For June, Maui visitor spending rose 1.1 percent to $331 million with arrivals falling 1.5 percent to 208,674, compared with June 2013, according to the report. Per person per day spending rose 2.3 percent to $199.6 and per person per trip spending grew 2.7 percent to $1,586.
On the other islands in the county, Molokai showed increases in visitor arrivals and visitor spending for both June and the half year while Lanai logged significant decreases.
Molokai logged a 5 percent increase in arrivals to 28,534 for the January-June period and a 6.4 percent increase to 4,886 visitors in June, compared to 2013, according to the report.
Visitor spending on the Friendly Isle rose 8.4 percent to $17 million for the half year compared with 2013; for July, spending rose 10 percent to $3 million.

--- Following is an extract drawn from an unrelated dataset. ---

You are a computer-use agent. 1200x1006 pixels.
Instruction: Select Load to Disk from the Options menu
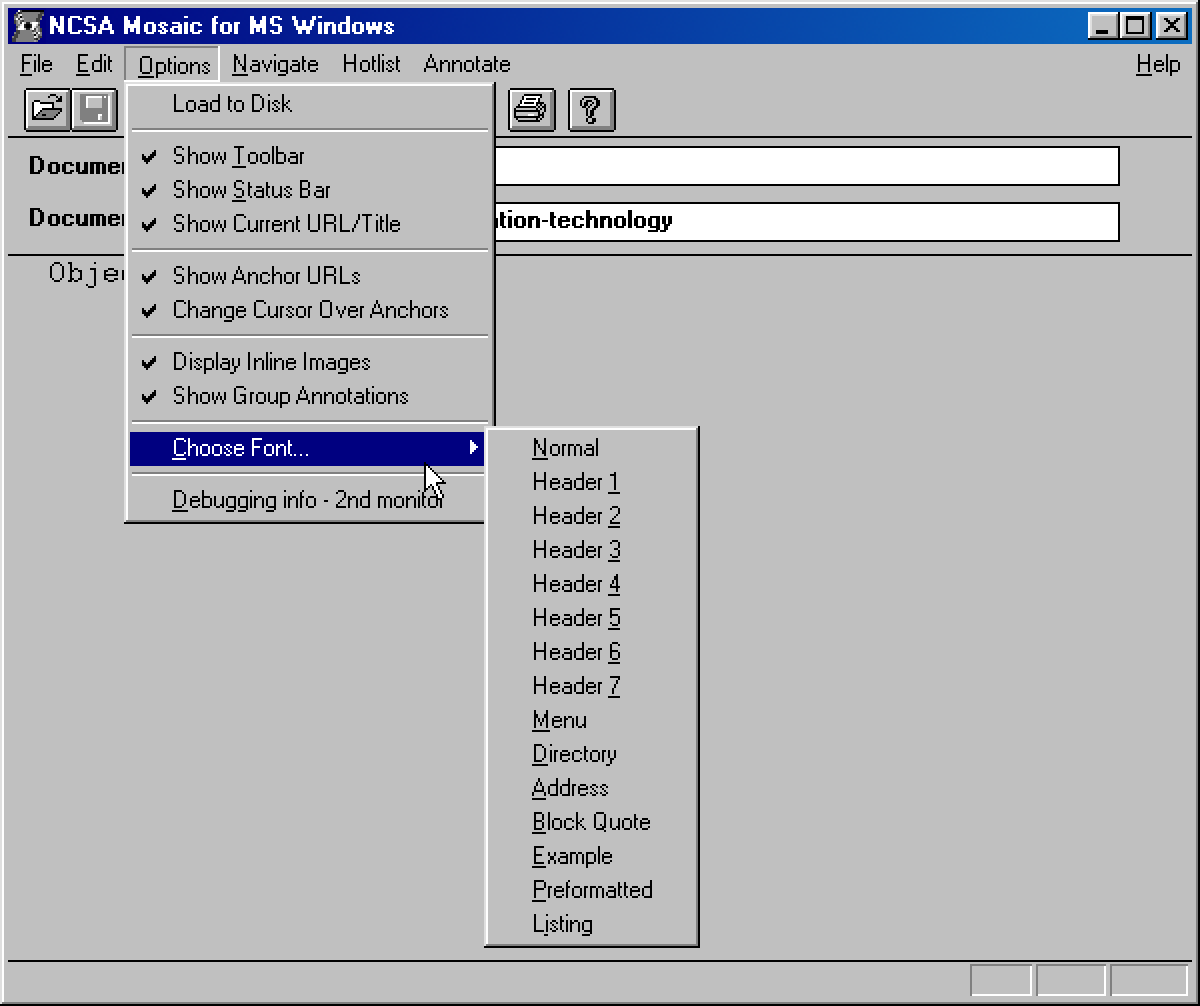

The picture is different on Lanai with half-year visitor spending down 14 percent to $34.5 million and off 28 percent to $5.4 million for June, compared with 2013.
Visitor arrivals on Lanai tumbled 13 percent to 32,569 for the first six months of 2014 and 31 percent in June to 4,871, compared with June 2013.
Looking at the statewide picture, visitor expenditures grew 2.5 percent to $7.4 billion, led by a 2.3 percent hike in average daily spending of $196 per person for the half year.
Visitor arrivals were 4.1 million visitors, about the same as last year for the January-to-June period.
In June, visitors to Hawaii spent $1.3 billion, about the same as last June, while arrivals grew 1.9 percent to 725,066.
McCartney said that more visitors are booking travel in a shorter time frame of 30 days to six months, which causes uncertainty in forecasting for the second half of the year.
“Maximizing the momentum that Hawaii’s tourism economy experienced last year will be a priority for us as we look to the latter half of 2014 and 2015,” he said.